Since Mr Vavi’s reinstatement he has been under pressure to hold Cosatu together — a position described as untenable given that he was viewed as part of a separate faction to the rest of Cosatu’s national leadership.
The independence of Cosatu is at the centre of its internal battle, but the ANC’s intervention appears to extend to decisions on leadership selection, which should remain the choice and preference of workers from various affiliates.
“The package to be developed by the ANC should address the leadership question including choosing of leaders, deployment of leaders (and) personalities in leadership that could compromise unity,” Mr Vavi said.
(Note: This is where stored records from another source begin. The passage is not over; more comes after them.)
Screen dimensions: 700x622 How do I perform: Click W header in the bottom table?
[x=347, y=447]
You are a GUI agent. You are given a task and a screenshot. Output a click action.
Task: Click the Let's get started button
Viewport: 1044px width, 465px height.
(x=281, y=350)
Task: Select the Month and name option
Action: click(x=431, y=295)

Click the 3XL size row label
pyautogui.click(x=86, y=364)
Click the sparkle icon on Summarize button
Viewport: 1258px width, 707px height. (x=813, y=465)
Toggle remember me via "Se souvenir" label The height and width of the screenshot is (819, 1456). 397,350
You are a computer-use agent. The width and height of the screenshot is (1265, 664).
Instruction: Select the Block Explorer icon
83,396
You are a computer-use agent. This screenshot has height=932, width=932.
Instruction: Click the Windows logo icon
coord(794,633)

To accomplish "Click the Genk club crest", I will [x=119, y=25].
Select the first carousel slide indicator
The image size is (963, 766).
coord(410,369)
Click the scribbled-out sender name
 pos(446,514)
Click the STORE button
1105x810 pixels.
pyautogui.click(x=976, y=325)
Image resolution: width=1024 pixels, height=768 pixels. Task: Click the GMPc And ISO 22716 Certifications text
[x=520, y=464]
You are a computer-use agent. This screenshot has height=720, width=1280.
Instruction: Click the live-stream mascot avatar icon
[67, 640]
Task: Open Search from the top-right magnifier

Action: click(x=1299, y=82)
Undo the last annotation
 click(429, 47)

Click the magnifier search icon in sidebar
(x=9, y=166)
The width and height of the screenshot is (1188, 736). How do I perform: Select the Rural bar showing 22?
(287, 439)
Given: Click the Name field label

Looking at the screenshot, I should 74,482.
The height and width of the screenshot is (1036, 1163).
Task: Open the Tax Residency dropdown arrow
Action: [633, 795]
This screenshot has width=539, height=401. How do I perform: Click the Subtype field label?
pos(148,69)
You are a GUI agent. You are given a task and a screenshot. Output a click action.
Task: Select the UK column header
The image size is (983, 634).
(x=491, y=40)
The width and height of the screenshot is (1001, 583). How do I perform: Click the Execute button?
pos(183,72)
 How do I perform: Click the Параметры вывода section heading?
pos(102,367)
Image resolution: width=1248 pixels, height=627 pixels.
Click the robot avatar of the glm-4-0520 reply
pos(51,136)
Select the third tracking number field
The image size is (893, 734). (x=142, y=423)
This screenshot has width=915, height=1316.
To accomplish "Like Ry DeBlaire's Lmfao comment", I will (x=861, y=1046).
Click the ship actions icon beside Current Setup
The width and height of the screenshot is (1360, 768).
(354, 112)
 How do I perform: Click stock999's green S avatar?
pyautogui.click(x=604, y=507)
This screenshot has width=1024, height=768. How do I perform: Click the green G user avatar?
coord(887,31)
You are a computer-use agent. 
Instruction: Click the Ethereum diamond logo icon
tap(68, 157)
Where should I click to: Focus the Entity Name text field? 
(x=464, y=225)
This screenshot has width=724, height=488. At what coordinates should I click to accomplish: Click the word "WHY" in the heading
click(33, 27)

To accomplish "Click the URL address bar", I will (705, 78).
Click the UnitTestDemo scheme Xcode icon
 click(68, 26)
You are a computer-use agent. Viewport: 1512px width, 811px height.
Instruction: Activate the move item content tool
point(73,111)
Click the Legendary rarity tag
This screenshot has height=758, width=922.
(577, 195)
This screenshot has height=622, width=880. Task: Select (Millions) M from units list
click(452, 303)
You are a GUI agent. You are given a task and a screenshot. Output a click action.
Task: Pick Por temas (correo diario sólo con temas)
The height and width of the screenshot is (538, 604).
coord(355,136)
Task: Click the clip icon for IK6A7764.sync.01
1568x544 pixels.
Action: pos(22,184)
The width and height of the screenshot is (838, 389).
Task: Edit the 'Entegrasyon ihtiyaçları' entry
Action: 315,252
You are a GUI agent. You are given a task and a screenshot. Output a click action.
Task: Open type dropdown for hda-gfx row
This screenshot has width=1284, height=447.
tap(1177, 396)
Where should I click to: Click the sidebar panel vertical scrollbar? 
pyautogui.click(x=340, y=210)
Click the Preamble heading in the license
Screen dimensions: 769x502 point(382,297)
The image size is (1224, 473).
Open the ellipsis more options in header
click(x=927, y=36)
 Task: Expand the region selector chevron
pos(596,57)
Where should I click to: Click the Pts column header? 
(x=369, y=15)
It would include “governance issues” encompassing the disciplinary case against Mr Vavi.
He said Cosatu has put together a 10-point plan to allow the now two-month intervention to unfold, which included reining in its rebel largest affiliate, the National Union of Metalworkers of SA (Numsa), which has resolved to organise workers across sectors and form a workers party to contest the 2016 polls.
Mr Vavi and Mr Dlamini were unable to answer questions on the state of the organisation, pending the ANC’s political solution.
Mr Vavi and Mr Dlamini tread carefully in answering questions at the post-central executive committee media briefing, wary of violating any of the 10 points developed at the meeting. Halting media pronouncements on Cosatu’s problems are part of the 10-point plan.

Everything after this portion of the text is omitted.